Erdoğan: Bölgedeki barış için bu adımı atmak zorundaydık
Reuters haber ajansına röportaj veren Cumhurbaşkanı Recep Tayyip Erdoğan, gündeme ilişkin değerlendirmelerde bulundu.
Cumhurbaşkanı Erdoğan, Reuters'a verdiği özel mülakatta, gündeme ilişkin konularda değerlendirmelerde bulundu ve soruları yanıtladı.
Cumhurbaşkanı Recep Tayyip Erdoğan, "İdlib'de hassasiyetlerimiz ve önceliklerimiz var. Sivillere saldırılar ülkemize yönelik yeni bir mülteci akını riski ve siyasi çözüm sürecinin iflası tehlikesi olarak görüyoruz." ifadelerini kullandı.
Erdoğan'ın açıklamaları şöyle:
- Rusya samimi bir yaklaşım ortaya koydu. Gerek ortak üretim konusu, gerek kredi temini konusu, gerekse takvimin sağlıklı bir şekilde ilerlemesi konusu süreci hızlandırdı. Bölgedeki barış için bu adımı atmak zorundaydık. Böyle bir savunma sistemine ihtiyacımız vardı.
- İdlib'deki gözlem noktalarından şu anda çekilmemiz söz konusu değil. Rejim gözlem noktalarımızla uğraştığı anda, herhangi bir saldırı yaptığında iş orada çok farklı bir istikamete gider, şu anki gibi durmayız.
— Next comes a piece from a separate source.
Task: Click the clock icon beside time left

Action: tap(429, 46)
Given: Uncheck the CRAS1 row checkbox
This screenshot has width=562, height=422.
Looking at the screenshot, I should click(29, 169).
- Rusya ve İran'la pazartesi günü yapacağımız zirvede amaç ateşkesi sağlamak, göçü sona erdirmek ve terör örgütlerini kontrol altına almak.
- 3.6 milyon mülteciyi barındıran Türkiye Suriye'den gelecek milyonlarca insanı da alamaz, bunun altından biz kalkamayız.
- Ekim başında Rusya, Almanya, Fransa ile Türkiye'de belki dörtlü zirveyi gerçekleştireceğiz. İdlib ve mülteciler konularını ele alacağız.
- Koalisyon içindeki ülkeler güvenli bölge noktasında adım atmaya gelince işi biraz frene basmak suretiyle ağırlaştırıyorlar.
- Maalesef güvenli bölge anlayışı beklentilerimizi karşılamıyor. Oyalama siyasetine dönüşüyor. Sabrımız taşarsa başımızın çaresine bakmak durumunda kalacağız.
- Rusya SU-35/SU-57 savaş uçakları satmayı teklif etti. Rusya bu konuda savunma sanayiine yönelik her adımda biz varız diyor.
- S-400 sistemi ile ilgili adımı atınca bu bizi biraz rahatlatacak, en geç nisana kadar yerlerine monte edilmiş olacak. Savunma sistemleri olarak çok daha huzurlu hale gelmiş olacağız.
- Savunma sanayiinde attığımız adımlarla ortak savunma sistemlerine de girdiğimizde, bizler bölgede çok daha güvenli bir güç, ön koruma tedbirlerini almış bir NATO ülkesi olacağız.
- Trump S-400 konusunda yapılanları anlayışla karşılarken, yaptırım tehditlerinin gerçeği yansıttığını düşünmek mümkün değil.
- F-35 konusunda sekteye uğrayan süreçler konusunda Trump ile ABD seyahatinde (BM Zirvesi) konuşacağız.
- Nasıl ki Patriot'larda önümüzü tıkadıklarında başımızın çaresine baktıysak, F-35’lerde önümüzün tıkanması halinde başımızın çaresine bakıp alternatiflerini arayacağız. Onlar da bunu anlıyorlar.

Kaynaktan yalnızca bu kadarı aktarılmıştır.